My main question is if it is possible to create bit-field in global memory.

Now I know for various reasons Khronos group rejected bit-fields, so only way is to “emulate” them with bigger data types. The most suitable is probably byte (uchar), so I would use byte-field as storage, but treat it as bit-field with some bitwise magic.

The problem is how to access that data storage correctly. Because there’s no synchronization at global level, I can’t read & write to same buffer in single kernel run… it could mess the data (At least I think… I may read the value and right away other item would write there, making my recently read item “expired”). So reading the byte, writing at desired bit and writing byte back could result in error.

I can come up with only one solution - to write only that one bit and leave others untouched, but I don’t think that’s possible in current hardware.

Of course one can simply use bytes as bits, but with small memory sizes and even more limited buffer sizes, their number may be insufficient.

Any suggestions? I would also appreciate if someone has different idea how to pack results that consist only of “true” and “false”.

Hi!

Yeah I had the same problem, I think it depends on the problem that you’d like to solve.
I wrote a program which used Schönhage’s algorithm to calculate the factorial of a number
in the fastest way. Using the long16 number and tricking with bits was a nice for this problem, but
I don’t think that would fit your problem because mine wasn’t so good at “parallelizing” so I could wirte my own “bitfield”.
As you said working bad with the data can cause inconsistency, so it’s really hard to use bitfield technique.

I agree. If it would be in scenario where each run index map to one bit in such way that { idx0 -> bit0, idx1 -> bit1 } I could use what I’ve already done… Specify local workgroup size as multiple of 8 (which is needed for performance reasons anyway with sizes multiples of 32), and appoint first processor of that octet to build whole byte from bits and save the result into memory.

However, now I need something that would work with random access too. Starting with elements initialized to false, only requirement is that when a bit is set to true, it won’t change it’s value again.

I think without global synchronization (which would be anyway unsuitable… just imagine the access pattern) or more grained access to level of bits this is impossible, but maybe people with more experience bypassed this with other solution… other than changing data-structure ofc.

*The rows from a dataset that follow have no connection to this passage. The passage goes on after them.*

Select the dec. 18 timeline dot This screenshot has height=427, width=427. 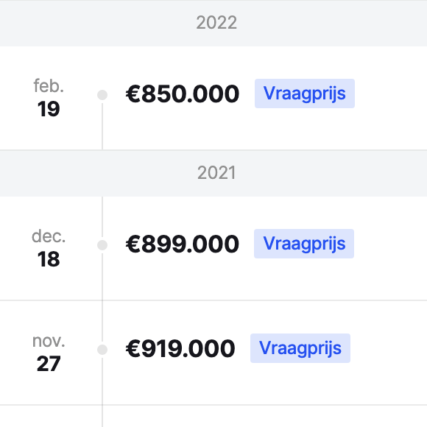point(102,245)
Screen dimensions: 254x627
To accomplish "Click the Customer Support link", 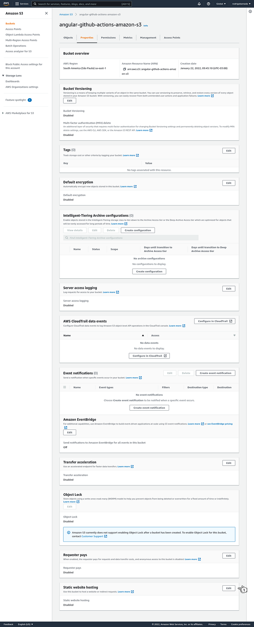I will pyautogui.click(x=93, y=536).
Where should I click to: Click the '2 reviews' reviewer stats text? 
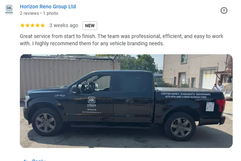point(29,13)
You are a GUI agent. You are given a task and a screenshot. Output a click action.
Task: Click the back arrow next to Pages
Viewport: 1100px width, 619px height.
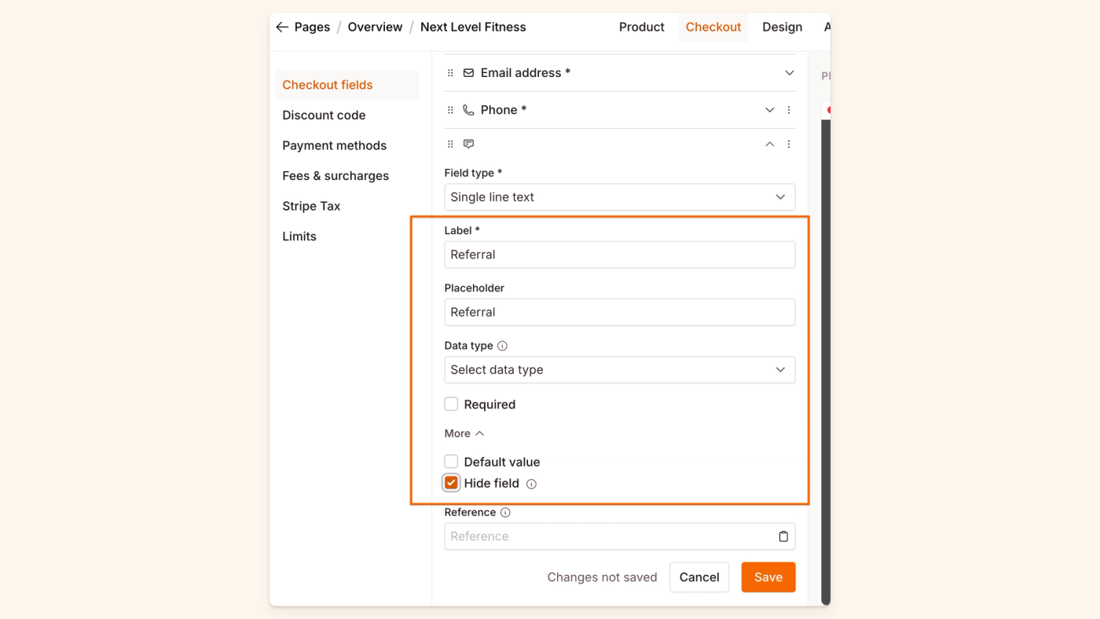click(282, 27)
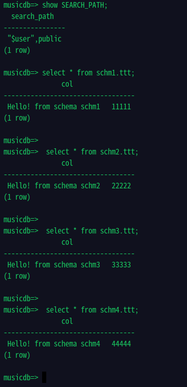Click the value 11111 in schm1 result
This screenshot has height=387, width=187.
121,107
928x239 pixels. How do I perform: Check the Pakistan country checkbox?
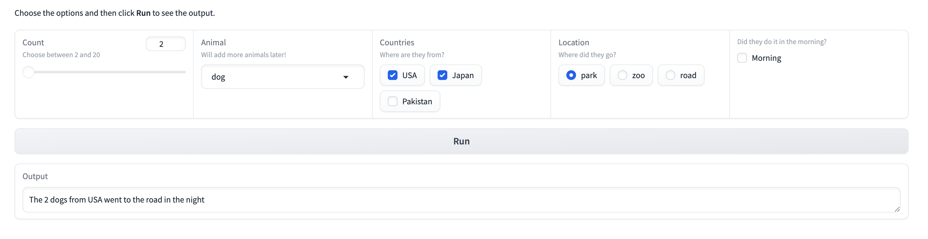pyautogui.click(x=392, y=101)
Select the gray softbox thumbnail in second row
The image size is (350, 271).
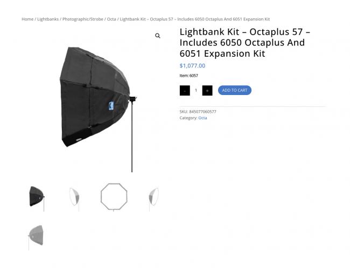[x=37, y=236]
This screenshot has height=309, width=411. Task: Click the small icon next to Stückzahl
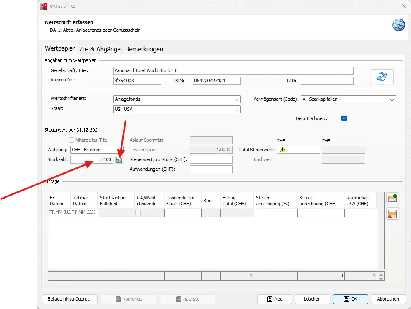click(x=119, y=160)
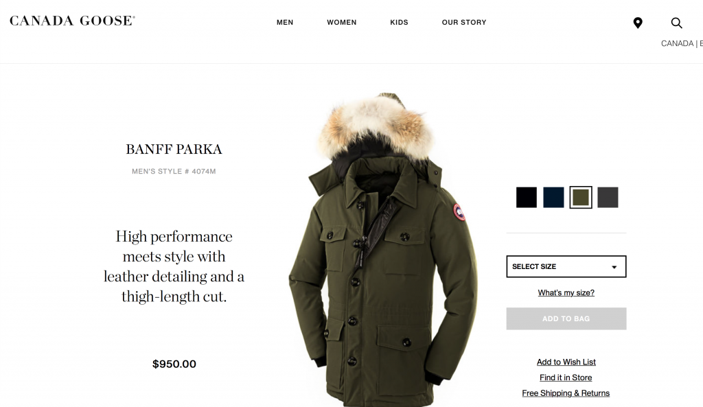Open the store locator pin icon

(x=638, y=23)
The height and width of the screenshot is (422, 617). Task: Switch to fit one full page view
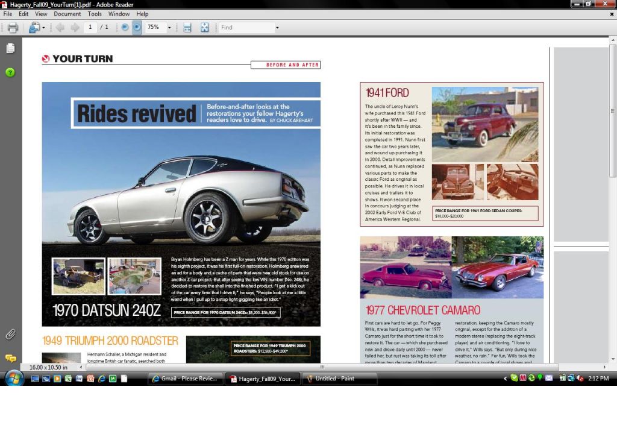[204, 27]
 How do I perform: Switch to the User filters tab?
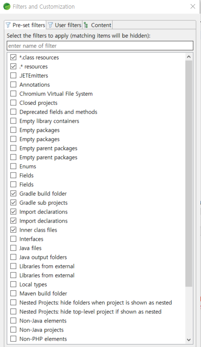point(64,25)
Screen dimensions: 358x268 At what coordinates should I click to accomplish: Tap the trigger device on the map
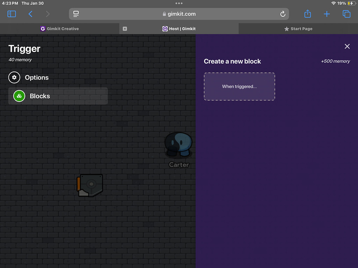(90, 185)
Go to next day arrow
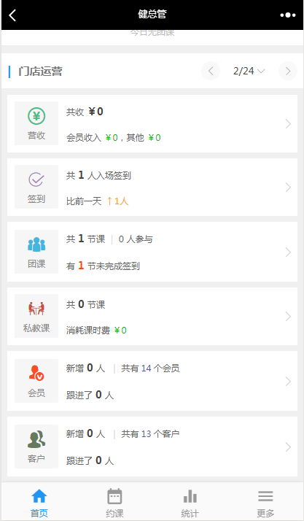304x521 pixels. pyautogui.click(x=288, y=71)
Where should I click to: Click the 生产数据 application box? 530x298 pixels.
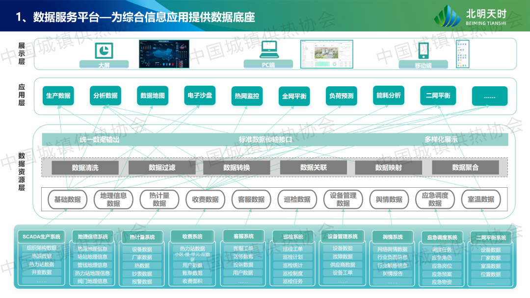tap(58, 96)
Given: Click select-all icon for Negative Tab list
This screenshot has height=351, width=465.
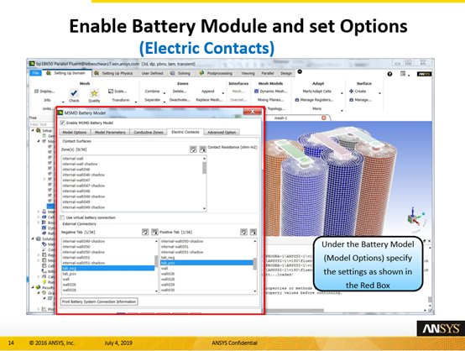Looking at the screenshot, I should point(145,232).

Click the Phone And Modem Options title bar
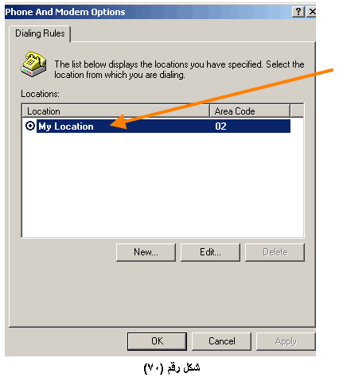(x=149, y=12)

At last I have found solution to this:

http://www.khronos.org/registry/cl/sdk/ … ic_or.html

I had in memory that I read about usefulness of atomics while operating with global memory, but haven’t investigated this possibility until now.

global atomics are really slow on some hardware, and even if they weren’t - if you’re doing a lot of them it can still be a real bottleneck.

It might be faster to write to the smallest atomic write size (which might not be byte, although you could always use a byte image), and then have a subsequent pass which compresses it back to bits - and store them at least using 32-bit ints.

Or if the data is really sparse, create an edit list which is executed sequentially afterwards.